DATA SUPPLIED
* Begin *
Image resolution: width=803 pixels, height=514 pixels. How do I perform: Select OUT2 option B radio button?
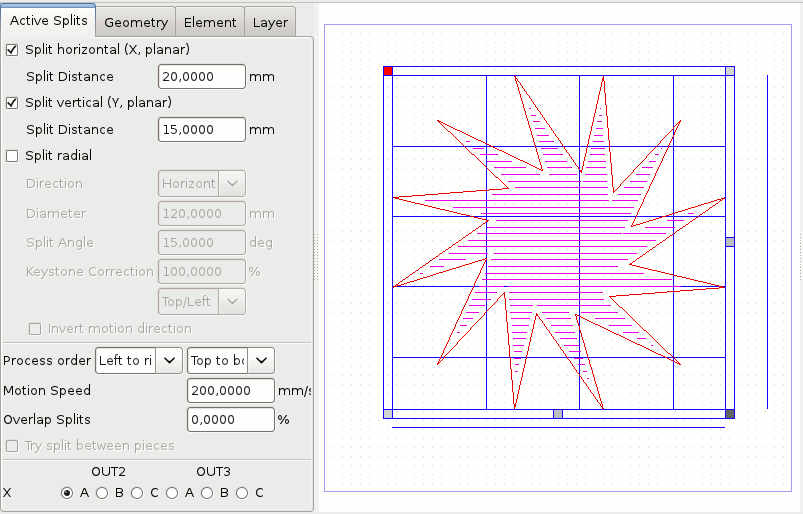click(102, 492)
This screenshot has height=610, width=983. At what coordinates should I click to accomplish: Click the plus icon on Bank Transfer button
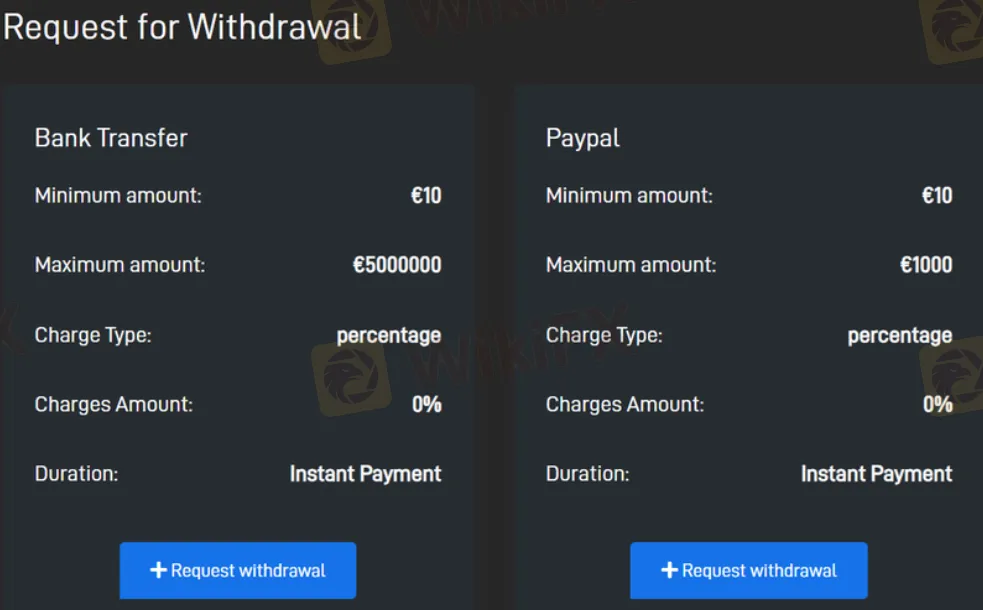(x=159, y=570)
* End *
* Begin *
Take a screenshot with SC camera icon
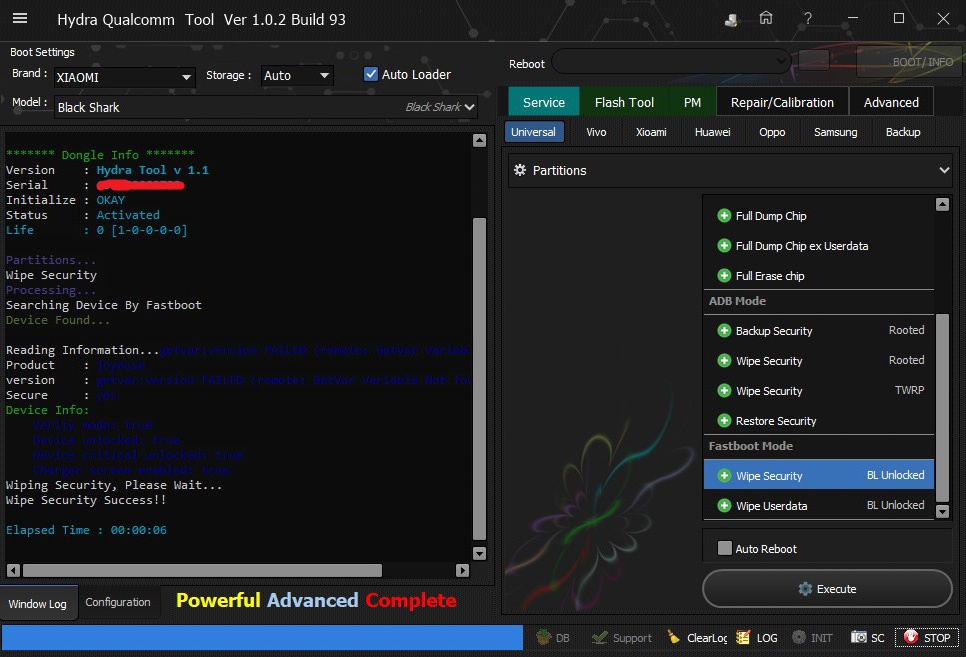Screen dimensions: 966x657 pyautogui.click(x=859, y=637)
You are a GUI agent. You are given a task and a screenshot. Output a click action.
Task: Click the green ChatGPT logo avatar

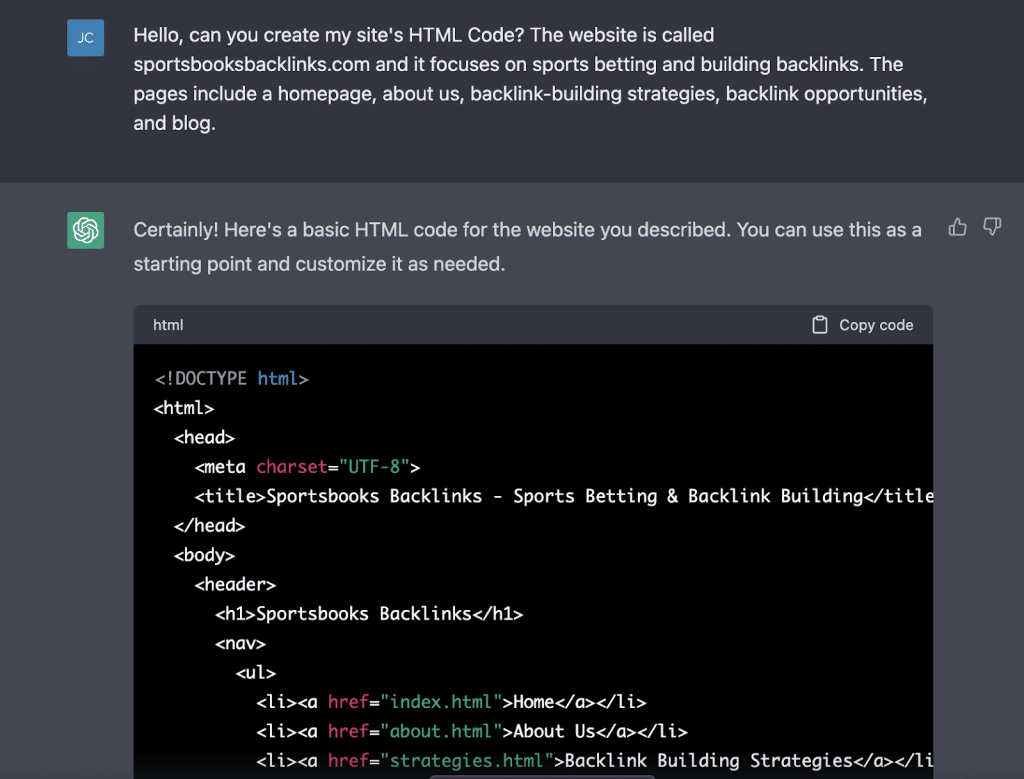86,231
* End *
* Begin *
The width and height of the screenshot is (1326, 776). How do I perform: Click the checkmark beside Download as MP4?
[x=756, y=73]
* End *
PROBLEM TO SOLVE
Copy the material from the line that contains "The width and" through the line that contains "[x=756, y=73]", switching "checkmark" to "check icon" and leaving everything else unchanged.

FULL ANSWER
The width and height of the screenshot is (1326, 776). How do I perform: Click the check icon beside Download as MP4?
[x=756, y=73]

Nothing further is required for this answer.